• **WORK ITEM**
Search the records for the word "live" and report each line that has it.

[Stored entries]
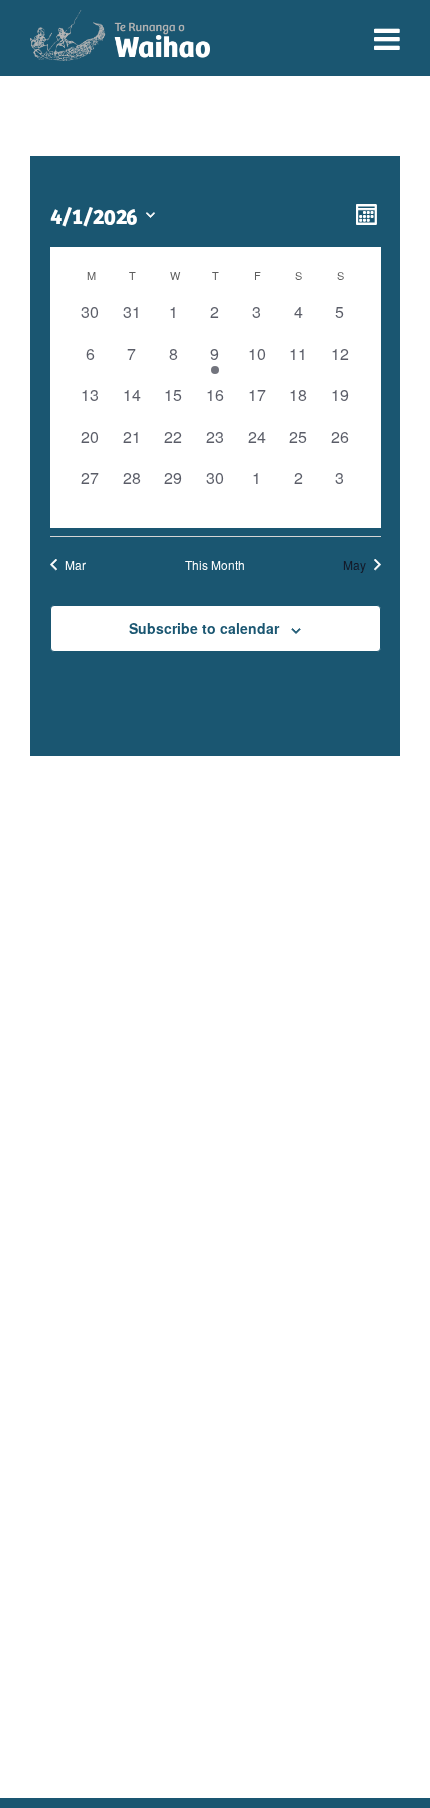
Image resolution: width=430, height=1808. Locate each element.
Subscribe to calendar (204, 628)
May (354, 565)
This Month (215, 565)
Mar (75, 565)
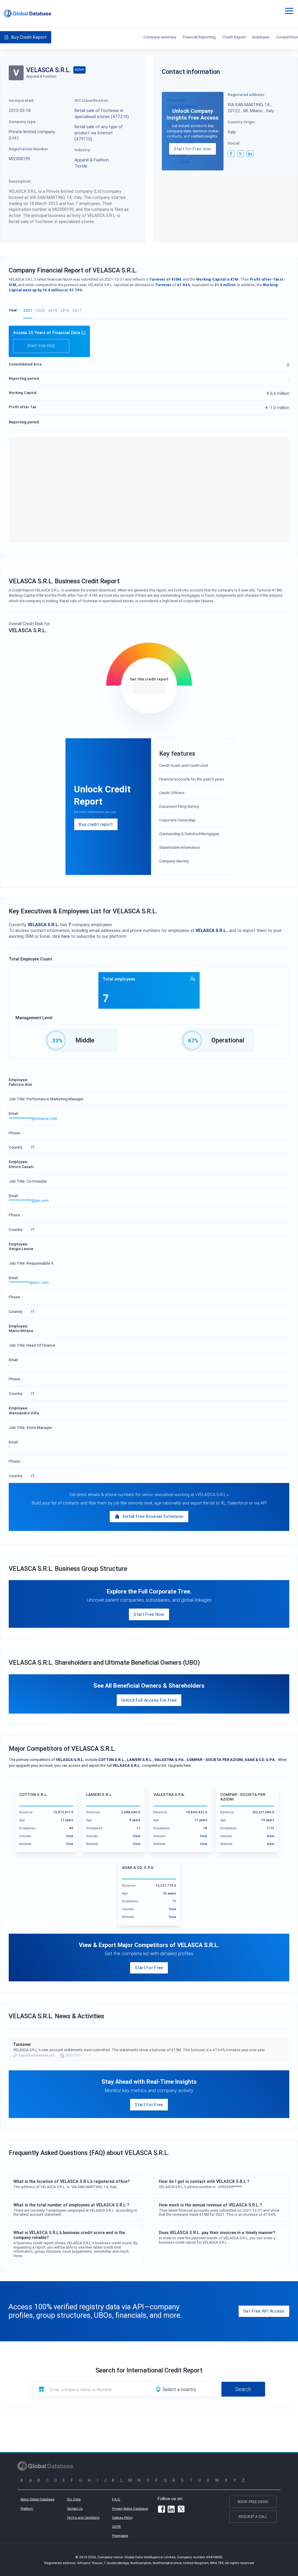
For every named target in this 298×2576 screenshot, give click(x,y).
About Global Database (37, 2499)
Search (243, 2389)
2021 (27, 310)
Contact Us (75, 2509)
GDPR (116, 2527)
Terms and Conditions (83, 2518)
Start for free (41, 345)
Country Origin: (242, 121)
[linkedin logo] (249, 153)
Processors (120, 2536)
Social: (234, 143)
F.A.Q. (116, 2499)
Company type (22, 121)
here (65, 936)
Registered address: (246, 94)
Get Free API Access (264, 2311)
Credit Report (234, 37)
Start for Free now (192, 148)
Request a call (253, 2516)
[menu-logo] (27, 13)
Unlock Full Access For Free (149, 1700)
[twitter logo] (240, 153)
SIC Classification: (91, 100)
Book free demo (253, 2501)
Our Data (74, 2499)
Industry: (82, 149)
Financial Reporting (199, 37)
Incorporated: (21, 100)
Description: (20, 181)
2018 (64, 310)
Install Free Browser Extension (153, 1516)
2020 (40, 310)
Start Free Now (149, 1614)
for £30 (149, 688)
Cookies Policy (122, 2518)
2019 (52, 310)
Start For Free (149, 1967)
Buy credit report (96, 824)
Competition (287, 37)
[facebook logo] (231, 153)
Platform (26, 2509)
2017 (76, 310)
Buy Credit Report (29, 37)
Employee (260, 37)
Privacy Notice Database (130, 2509)
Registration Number (28, 148)
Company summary (159, 37)
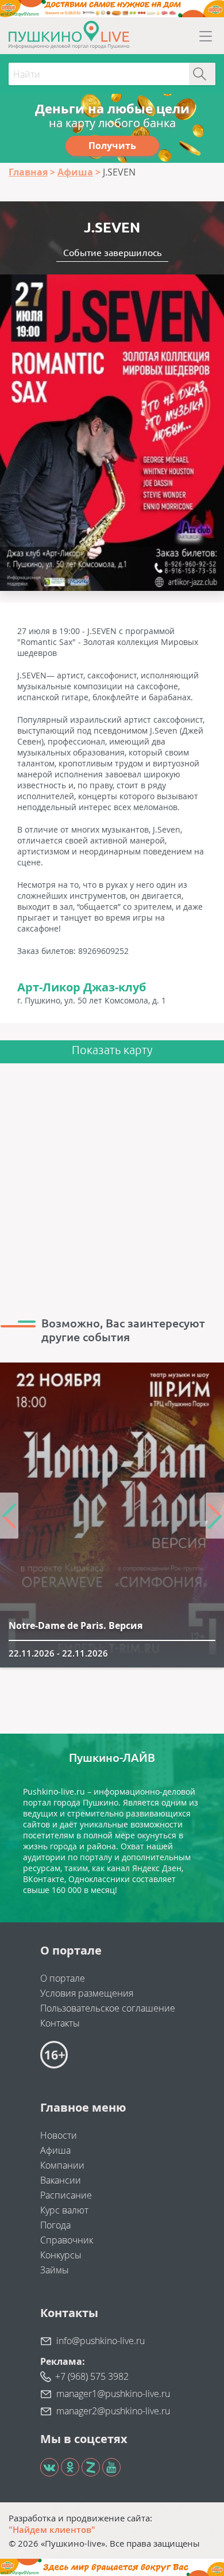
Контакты (60, 2023)
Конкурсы (61, 2255)
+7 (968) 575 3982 (92, 2376)
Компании (62, 2165)
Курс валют (64, 2210)
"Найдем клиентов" (52, 2529)
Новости (58, 2135)
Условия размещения (86, 1993)
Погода (55, 2225)
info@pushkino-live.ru (100, 2340)
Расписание (66, 2195)
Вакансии (60, 2180)
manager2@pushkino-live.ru (113, 2411)
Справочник (66, 2240)
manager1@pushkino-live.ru (113, 2393)
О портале (62, 1978)
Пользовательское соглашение (107, 2008)
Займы (54, 2270)
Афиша (55, 2150)
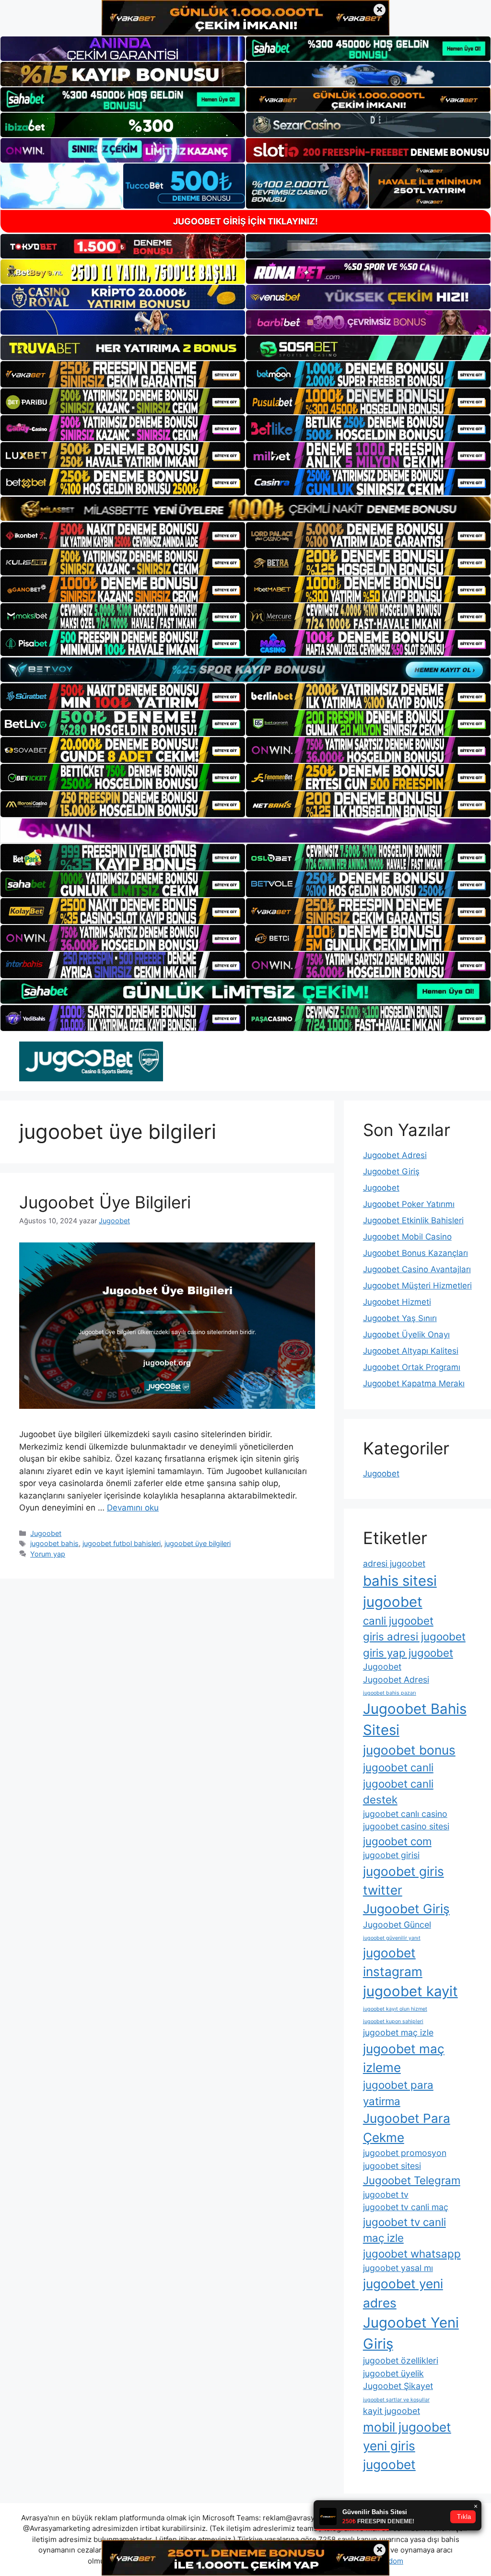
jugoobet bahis (54, 1543)
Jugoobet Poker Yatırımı (409, 1204)
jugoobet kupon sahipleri (393, 2021)
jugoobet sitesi (392, 2166)
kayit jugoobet (391, 2411)
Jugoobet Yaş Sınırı (400, 1318)
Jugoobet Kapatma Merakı (414, 1383)
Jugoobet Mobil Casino (407, 1236)
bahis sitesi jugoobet (400, 1591)
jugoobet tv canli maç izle (404, 2229)
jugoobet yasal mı (398, 2268)
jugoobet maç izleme (403, 2058)
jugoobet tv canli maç (405, 2207)
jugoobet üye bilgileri (197, 1543)
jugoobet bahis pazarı (389, 1693)
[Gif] (245, 509)
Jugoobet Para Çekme (406, 2127)
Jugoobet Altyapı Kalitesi (410, 1351)
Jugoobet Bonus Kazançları (415, 1253)
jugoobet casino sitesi (406, 1826)
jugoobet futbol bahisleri (121, 1543)
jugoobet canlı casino (405, 1814)
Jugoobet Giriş (391, 1171)
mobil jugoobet (407, 2427)
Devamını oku (133, 1507)
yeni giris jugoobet (389, 2455)
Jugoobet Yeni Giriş (411, 2333)
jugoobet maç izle (398, 2032)
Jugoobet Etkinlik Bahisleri (413, 1220)
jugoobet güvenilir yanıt (392, 1938)
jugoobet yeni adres (403, 2293)
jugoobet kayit (410, 1991)
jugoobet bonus (409, 1750)
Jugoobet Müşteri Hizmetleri (417, 1285)
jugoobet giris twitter (403, 1880)
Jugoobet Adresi (395, 1155)
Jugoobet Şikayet (398, 2386)
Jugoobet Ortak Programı (411, 1367)
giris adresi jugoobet (414, 1636)
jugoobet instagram (392, 1962)
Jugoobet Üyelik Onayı (406, 1334)
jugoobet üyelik (393, 2373)
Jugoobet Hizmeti (397, 1302)
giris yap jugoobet (408, 1652)
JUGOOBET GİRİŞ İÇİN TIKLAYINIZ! (245, 221)
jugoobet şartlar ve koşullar (396, 2400)
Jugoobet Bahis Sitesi (415, 1719)
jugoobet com (397, 1841)
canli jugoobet (398, 1620)
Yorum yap (47, 1554)
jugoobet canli (398, 1767)
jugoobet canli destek (398, 1791)
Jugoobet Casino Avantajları (417, 1269)
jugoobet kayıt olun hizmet (395, 2009)
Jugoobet (45, 1533)
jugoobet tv (386, 2195)
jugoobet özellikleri (400, 2360)
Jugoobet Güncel (397, 1925)
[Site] (122, 374)
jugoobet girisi (391, 1855)
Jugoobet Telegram (411, 2180)
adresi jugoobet (394, 1563)
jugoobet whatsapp (412, 2253)
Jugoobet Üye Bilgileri (105, 1202)
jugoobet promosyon (404, 2153)
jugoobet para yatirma (398, 2092)
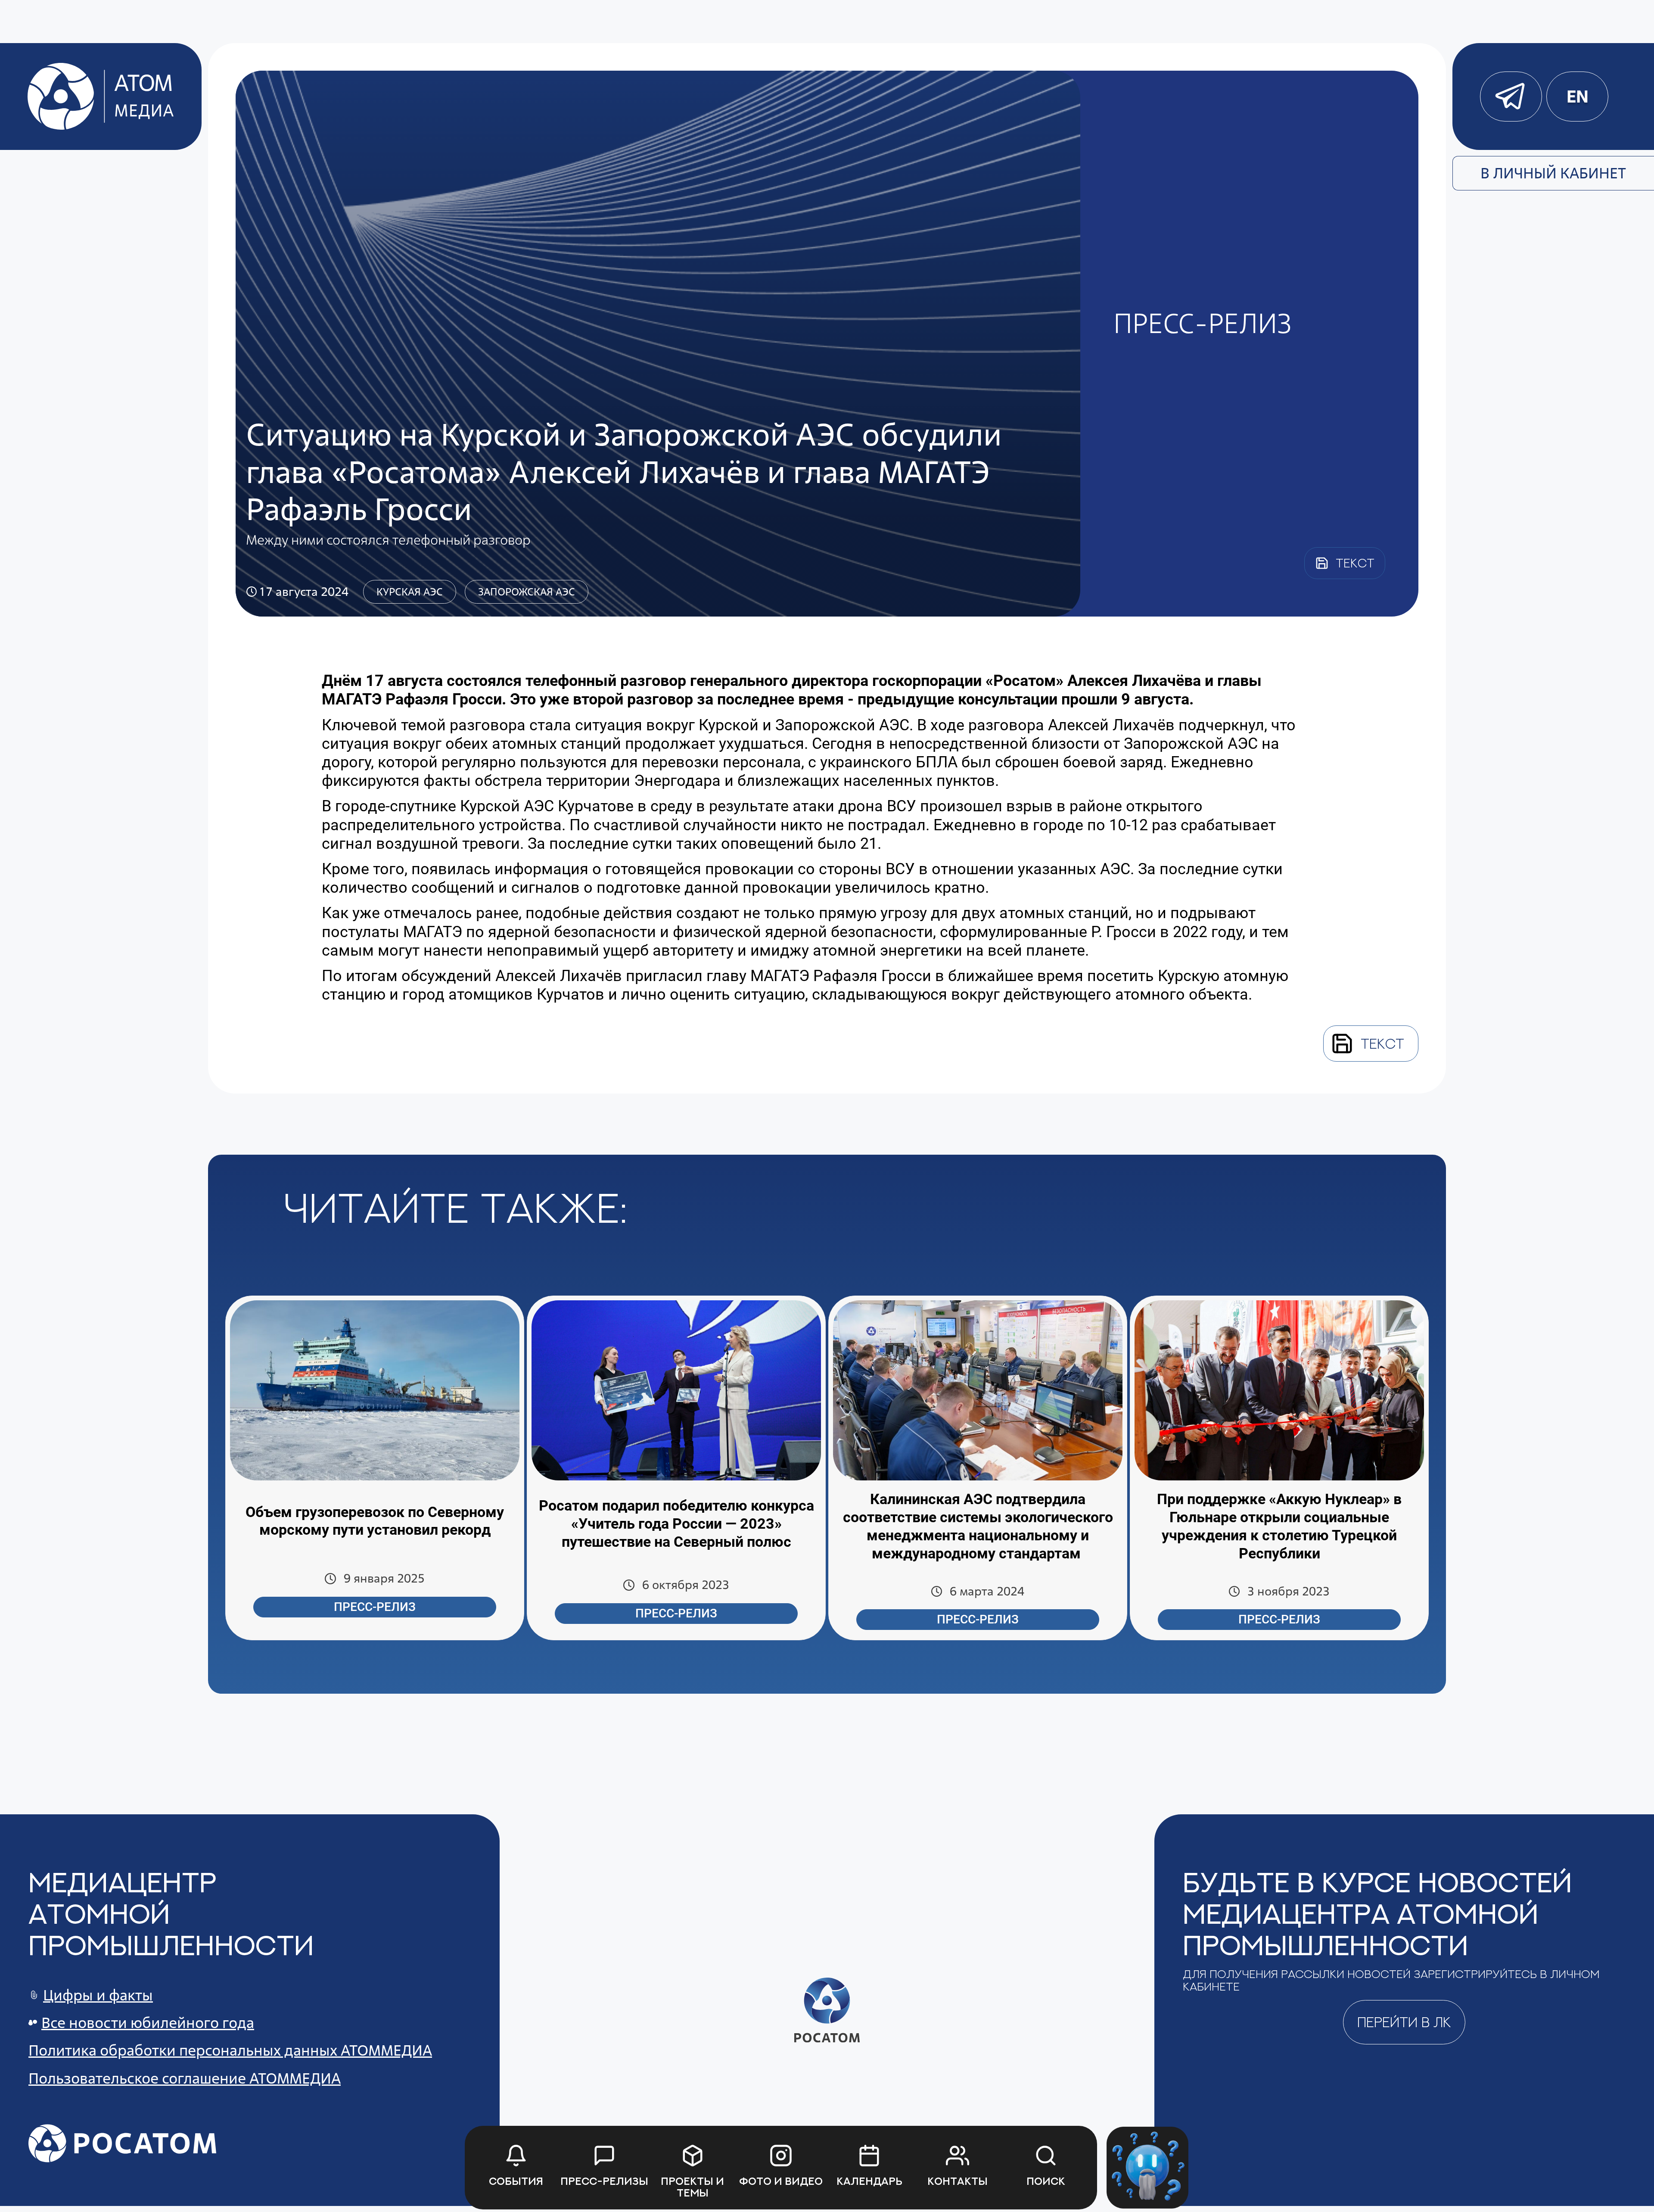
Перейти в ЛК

• **RESPONSE AREA**
info@pushkino-live.ru (100, 2340)
manager2@pushkino-live.ru (113, 2411)
manager1@pushkino-live.ru (113, 2393)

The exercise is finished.